Are you sure about that?  

Just because a member of the CF is issued a piece of kit does not mean they own it,  nor does it mean they can sell it.


----------



## 2 Cdo (5 Oct 2012)

JohnnyBoy100 said:
			
		

> Owning Genuine isnt Illegal. If it comes from a Soilders personal gear im sure he could sell it,



If it's issued, you'd be wrong.


----------



## JohnnyBoy100 (5 Oct 2012)

Sorry this is my first post don't they have it Surplus ? I just want one so bad.


----------



## MikeL (5 Oct 2012)

When CADPAT items can no longer be issued out(ie worn out) they do not get sold to surplus,  they get destroyed.

Google ArmyIssue,  Hero's Surplus,  Seals Action Gear,  CP Gear, etc you will be able to find civilian made CADPAT clothing,  boonies, etc


----------



## brihard (5 Oct 2012)

JohnnyBoy100 said:
			
		

> Sorry this is my first post don't they have it Surplus ? I just want one so bad.



Hewre you go.


			
				-Skeletor- said:
			
		

> Are you sure about that?
> 
> Just because a member of the CF is issued a piece of kit does not mean they own it,  nor does it mean they can sell it.


----------



## JohnnyBoy100 (5 Oct 2012)

Just wondering how to some surplus stores get genuine CadPat though ? I heard the Incinerate it


----------



## OldSolduer (5 Oct 2012)

JohnnyBoy100 said:
			
		

> Owning Genuine isnt Illegal.
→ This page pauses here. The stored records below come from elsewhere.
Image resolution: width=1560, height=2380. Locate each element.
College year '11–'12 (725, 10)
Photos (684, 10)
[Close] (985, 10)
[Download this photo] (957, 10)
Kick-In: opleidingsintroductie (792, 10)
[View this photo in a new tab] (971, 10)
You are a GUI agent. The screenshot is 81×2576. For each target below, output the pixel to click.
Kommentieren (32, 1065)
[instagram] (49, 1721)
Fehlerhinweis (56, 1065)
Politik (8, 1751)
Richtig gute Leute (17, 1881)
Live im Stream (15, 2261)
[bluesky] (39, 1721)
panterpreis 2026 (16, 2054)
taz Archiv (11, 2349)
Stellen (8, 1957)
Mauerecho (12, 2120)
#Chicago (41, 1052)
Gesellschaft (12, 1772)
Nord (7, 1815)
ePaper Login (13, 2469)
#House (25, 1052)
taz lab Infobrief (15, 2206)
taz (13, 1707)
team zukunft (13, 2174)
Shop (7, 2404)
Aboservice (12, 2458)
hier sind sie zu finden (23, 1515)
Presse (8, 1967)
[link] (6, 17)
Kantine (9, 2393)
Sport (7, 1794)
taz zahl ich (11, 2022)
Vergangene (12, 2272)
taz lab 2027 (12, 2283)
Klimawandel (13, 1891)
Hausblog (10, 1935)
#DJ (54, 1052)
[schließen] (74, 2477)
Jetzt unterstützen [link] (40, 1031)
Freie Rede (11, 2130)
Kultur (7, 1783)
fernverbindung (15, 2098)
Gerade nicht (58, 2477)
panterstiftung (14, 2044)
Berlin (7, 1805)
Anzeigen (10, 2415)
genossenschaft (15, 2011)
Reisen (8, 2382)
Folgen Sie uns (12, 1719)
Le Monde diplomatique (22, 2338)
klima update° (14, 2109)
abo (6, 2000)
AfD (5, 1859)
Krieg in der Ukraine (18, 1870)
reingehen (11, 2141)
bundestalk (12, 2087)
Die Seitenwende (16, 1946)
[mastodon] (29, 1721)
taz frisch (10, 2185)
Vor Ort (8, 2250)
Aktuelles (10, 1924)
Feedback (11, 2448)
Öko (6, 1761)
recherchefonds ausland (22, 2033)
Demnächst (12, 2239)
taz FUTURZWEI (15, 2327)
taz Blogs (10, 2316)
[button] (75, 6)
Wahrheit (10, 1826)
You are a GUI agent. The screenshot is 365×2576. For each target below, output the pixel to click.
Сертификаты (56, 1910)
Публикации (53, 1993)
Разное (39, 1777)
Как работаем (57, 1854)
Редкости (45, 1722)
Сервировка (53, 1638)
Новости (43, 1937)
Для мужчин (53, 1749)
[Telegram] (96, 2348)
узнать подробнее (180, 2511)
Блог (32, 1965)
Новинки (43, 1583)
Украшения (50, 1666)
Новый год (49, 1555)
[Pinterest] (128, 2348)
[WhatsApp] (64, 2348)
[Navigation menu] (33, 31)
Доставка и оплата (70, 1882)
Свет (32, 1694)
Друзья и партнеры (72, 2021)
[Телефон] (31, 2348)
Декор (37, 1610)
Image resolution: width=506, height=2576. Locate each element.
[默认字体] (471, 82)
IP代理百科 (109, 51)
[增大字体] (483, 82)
If it comes from a Soilders personal gear im sure he could sell it,



Wrong.
 It is illegal for a soldier to sell his kit he has been issued.


----------



## 2 Cdo (5 Oct 2012)

JohnnyBoy100 said:
			
		

> Just wondering how to some surplus stores get genuine CadPat though ?



From thieves. Which most members of the military have a keen dislike for.


----------



## brihard (5 Oct 2012)

*some* legitimate CADPAT issued kit has been released through crown surplus on a few occasions, but it should not be. If you want an issued bush hat, join up. If you want a lookalike made with real CADPAT fabric you can get one, but it will not be the 'real deal'.

You're not in the army, you have no business wearing our kit. Is that clear enough for you?


----------



## JohnnyBoy100 (5 Oct 2012)

Jeez Im sorry Maybe I didnt know all this stuff calm down its my first post here I don't understand why your so up set...


----------



## JohnnyBoy100 (5 Oct 2012)

I know soldiers cant sell their kit, they still need it but arnt some soldiers allowed to keep their  gear ?


----------



## George Wallace (5 Oct 2012)

JohnnyBoy100 said:
			
		

> Jeez Im sorry Maybe I didnt know all this stuff calm down its my first post here I don't understand why your so up set...



Why would anyone here be upset, you ask?  For one thing, you are asking for something that is illegal and a Criminal Offence.  That should be enough.


----------



## Loachman (5 Oct 2012)

Operational clothing and equipment must be returned to the supply system when no longer needed or the entitlement ceases. That includes all CADPAT items.


----------



## JohnnyBoy100 (5 Oct 2012)

Sorry I didnt think it was illegal


----------



## JohnnyBoy100 (5 Oct 2012)

I have a Canadian C 4 Gas Mask I recently bought from a friend very cheap. It says CDN M On the top and has the original filter. It's Green.
Thanks.


----------



## AmmoTech90 (5 Oct 2012)

You're really fucking stupid aren't you?


----------



## JohnnyBoy100 (5 Oct 2012)

How ?


----------



## my72jeep (5 Oct 2012)

JohnnyBoy100 said:
			
		

> Jeez Im sorry Maybe I didnt know all this stuff calm down its my first post here I don't understand why your so up set...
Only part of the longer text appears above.